[TEXT SEGMENT]
============================================================
- Nickname: bhampe
- Lalkhatanga Location in Jharkhand, India Lalkhatanga Lalkhatanga (India)
- Coordinates: 23°15′46″N 85°20′15″E﻿ / ﻿23.2626859°N 85.337627°E
- Country: India
- State: Jharkhand
- District: Ranchi

Government
- • Type: Panchayati Raj
- • Body: Gram Panchayat
- Elevation: 675 m (2,215 ft)

Population (2001)
- • Total: 15,400

Languages
- • Official: Hindi, Nagpuri
- Time zone: UTC+5:30 (IST)
- Postal code: 835227
- Telephone code: 00651
- Vehicle registration: JH
- Sex Ratio: 1094:1000 ♂/♀

= Lalkhatanga =

Lalkhatanga is a small Village/hamlet in Namkum Block in Ranchi district of Jharkhand State, India. It comes under anchal of Namkum. It is located 16 km from District headquarters and State capital Ranchi.

==Physiography==

Ranchi Sadar Block towards west, Kanke Block towards North, Angara Block towards East, Ratu Block towards west.

==Social structure==
People in Lalkhatanga are very peaceful and they all love communal harmony. Mainly this village comprises large number of Christian Munda people with the surname Horo.

==Demographics ==
Hindi and Nagpuri are the most spoken languages in Lakhatanga.

==Transport==

===Rail===
There are two major railway stations near to Lalkhatanga in less than 10 km. However Hatia railway station is the nearest railway station of about 3.5 km distance from Lalkatanga.
============================================================
[DIRECTIONS]
1. Answer these about the Lalkhatanga text:
(a) What total population does it give for 2001?
(b) How far is the village from Ranchi?
(c) What surname do the Christian Munda people there have?
2. Please duplicate the passage of the Lalkhatanga text between "Population (2001)" and "State capital Ranchi.", inclusive.
The entries that come after this text are from a different source.

[RECORD EXCERPTS]
============================================================
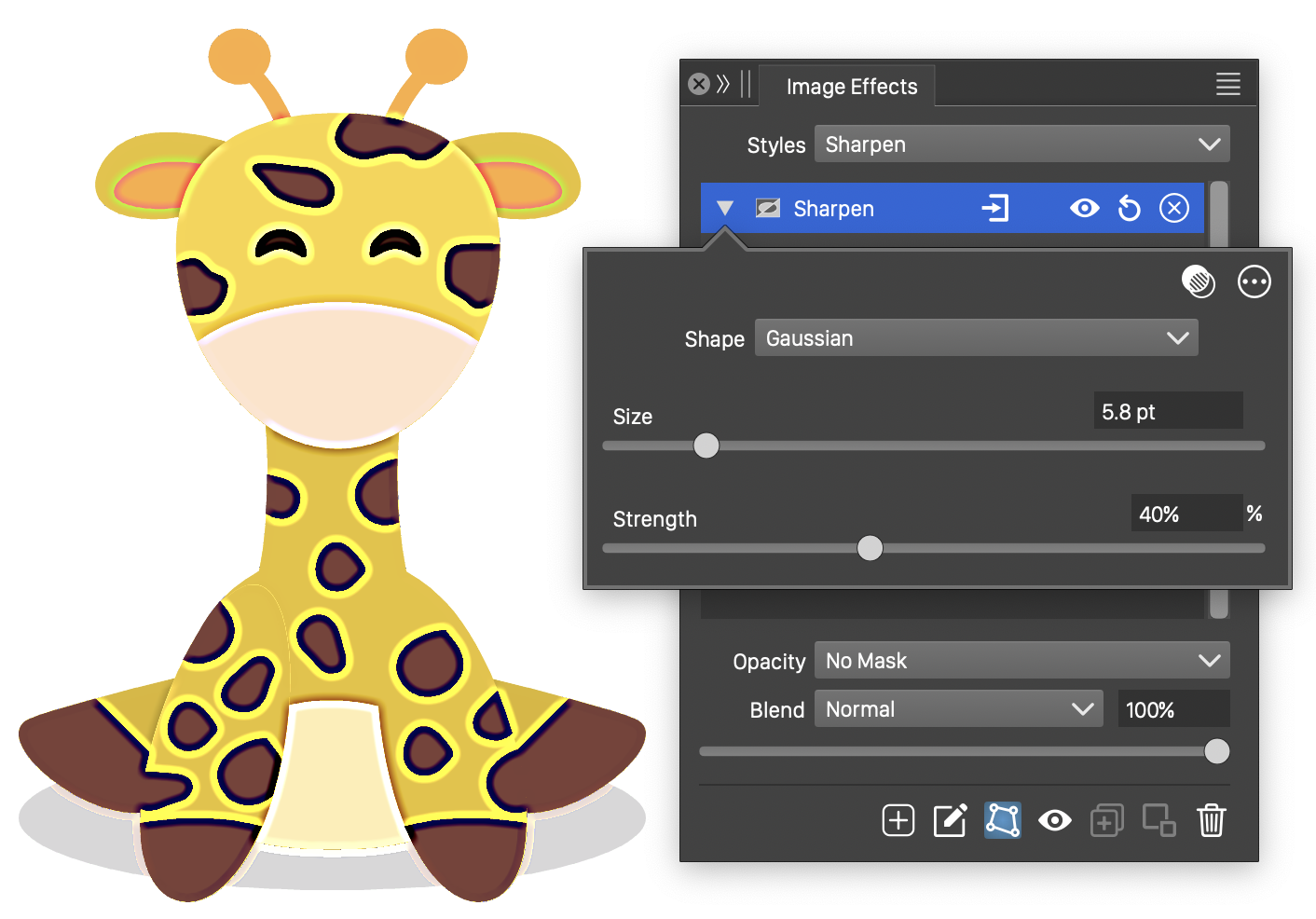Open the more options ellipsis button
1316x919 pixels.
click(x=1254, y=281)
============================================================
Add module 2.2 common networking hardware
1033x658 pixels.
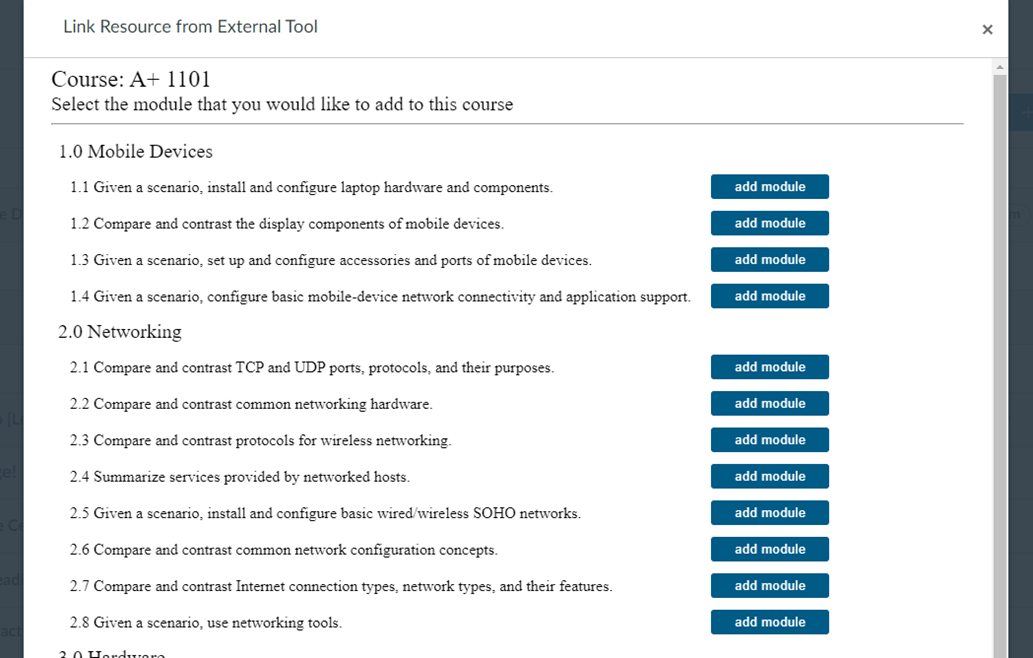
============================================================
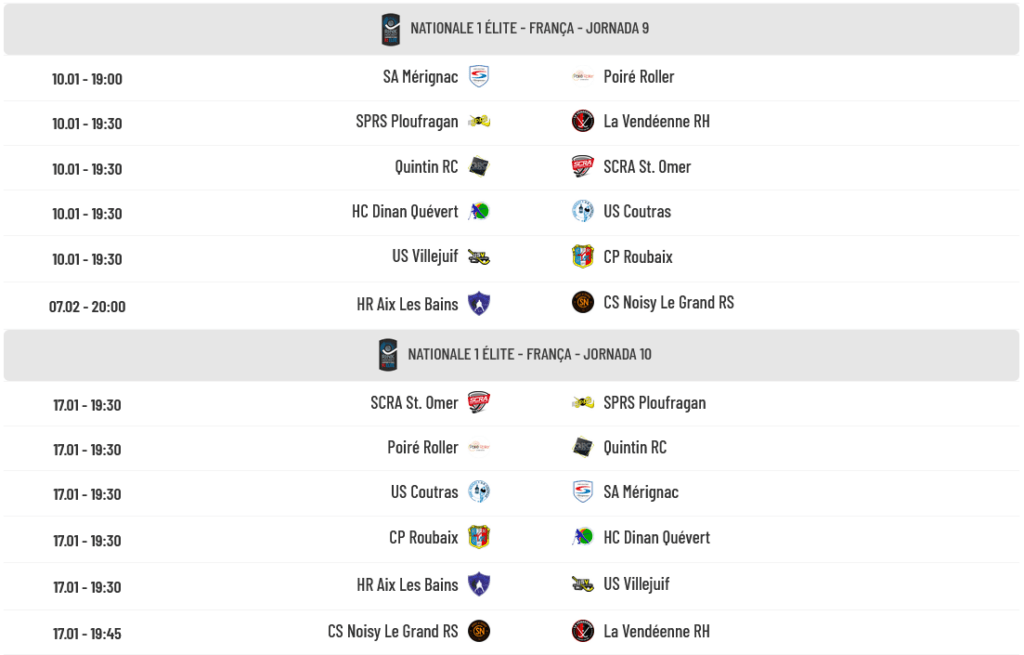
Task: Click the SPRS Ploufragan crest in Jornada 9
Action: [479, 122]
============================================================
[EXERCISE ANSWERS]
1.
(a) 15,400
(b) 16 km
(c) Horo

2.
Population (2001)
- • Total: 15,400

Languages
- • Official: Hindi, Nagpuri
- Time zone: UTC+5:30 (IST)
- Postal code: 835227
- Telephone code: 00651
- Vehicle registration: JH
- Sex Ratio: 1094:1000 ♂/♀

= Lalkhatanga =

Lalkhatanga is a small Village/hamlet in Namkum Block in Ranchi district of Jharkhand State, India. It comes under anchal of Namkum. It is located 16 km from District headquarters and State capital Ranchi.